Highguard will shut down just 45 days after launch — 'We are witnessing the era of two month lifespan shooters'

A still from Highguard, showing the ram attacking a base.

  • Highguard will shut down after just 45 days
  • The studio behind the game says it has "not been able to build a sustainable player base"
  • It comes amid other high profile live-service flops

Developer Wildlight Entertainment has confirmed that its online shooter game Highguard will shut down later this month.

In an announcement posted to X, the studio said that the game will permanently shut down on March 12, 2026. That's just 45 days after the game was first released on January 26, 2026.

"Since launch, more than two million players stepped into Highguard’s world. You shared feedback, created content, and many believed in what we were building," the post read.

"Despite the passion and hard work of our team, we have not been able to build a sustainable player base to support the game long term."

The game will no longer be playable after that date, though the team did bizarrely confirm that there will be "one final game update" before then that will add a new playable Warden, a new weapon, skill trees, and more.

Developed over four years by a team that had veteran first-person shooter (FPS) developers who had worked on the likes of Apex Legends and Call of Duty, the Highguard shutdown comes amid a string of other high-profile live-service flops.
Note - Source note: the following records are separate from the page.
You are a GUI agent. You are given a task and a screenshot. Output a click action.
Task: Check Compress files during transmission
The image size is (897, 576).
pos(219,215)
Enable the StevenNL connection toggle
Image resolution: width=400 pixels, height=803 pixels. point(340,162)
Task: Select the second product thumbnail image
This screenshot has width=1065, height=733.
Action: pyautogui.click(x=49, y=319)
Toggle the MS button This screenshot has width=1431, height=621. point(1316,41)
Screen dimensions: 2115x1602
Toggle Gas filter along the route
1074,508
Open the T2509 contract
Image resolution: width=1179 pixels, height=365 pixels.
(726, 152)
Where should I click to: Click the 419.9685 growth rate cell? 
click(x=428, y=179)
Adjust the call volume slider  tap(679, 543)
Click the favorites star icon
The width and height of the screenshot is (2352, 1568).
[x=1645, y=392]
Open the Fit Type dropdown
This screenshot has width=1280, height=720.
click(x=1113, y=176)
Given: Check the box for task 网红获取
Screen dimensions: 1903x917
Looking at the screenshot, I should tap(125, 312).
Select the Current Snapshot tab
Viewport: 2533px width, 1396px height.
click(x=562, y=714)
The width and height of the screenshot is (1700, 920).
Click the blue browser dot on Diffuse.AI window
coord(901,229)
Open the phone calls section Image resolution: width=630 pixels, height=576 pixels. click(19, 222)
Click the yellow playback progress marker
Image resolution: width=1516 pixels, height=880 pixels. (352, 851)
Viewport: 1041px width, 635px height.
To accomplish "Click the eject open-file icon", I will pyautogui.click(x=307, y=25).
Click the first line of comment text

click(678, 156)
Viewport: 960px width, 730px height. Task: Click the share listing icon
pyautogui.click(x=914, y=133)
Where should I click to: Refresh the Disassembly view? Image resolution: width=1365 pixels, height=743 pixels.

Sony's Concord is one particularly notable example, a similar shooter game that launched back in August 2024 and was taken offline after just two weeks on the market.

Despite a strong initial player count, Highguard only had a few hundred PC players per day in recent weeks, according to data from SteamDB.

Reactions to the news are split, with some players mocking the announcement while others express sympathy for the developers (many of whom were recently laid off).

"What a waste of so much time, talent, and money," said one X user. "Genuinely feel so bad for the devs who work so hard on major AAA games and just get shafted."

"We are witnessing the era of two month lifespan shooters," joked another.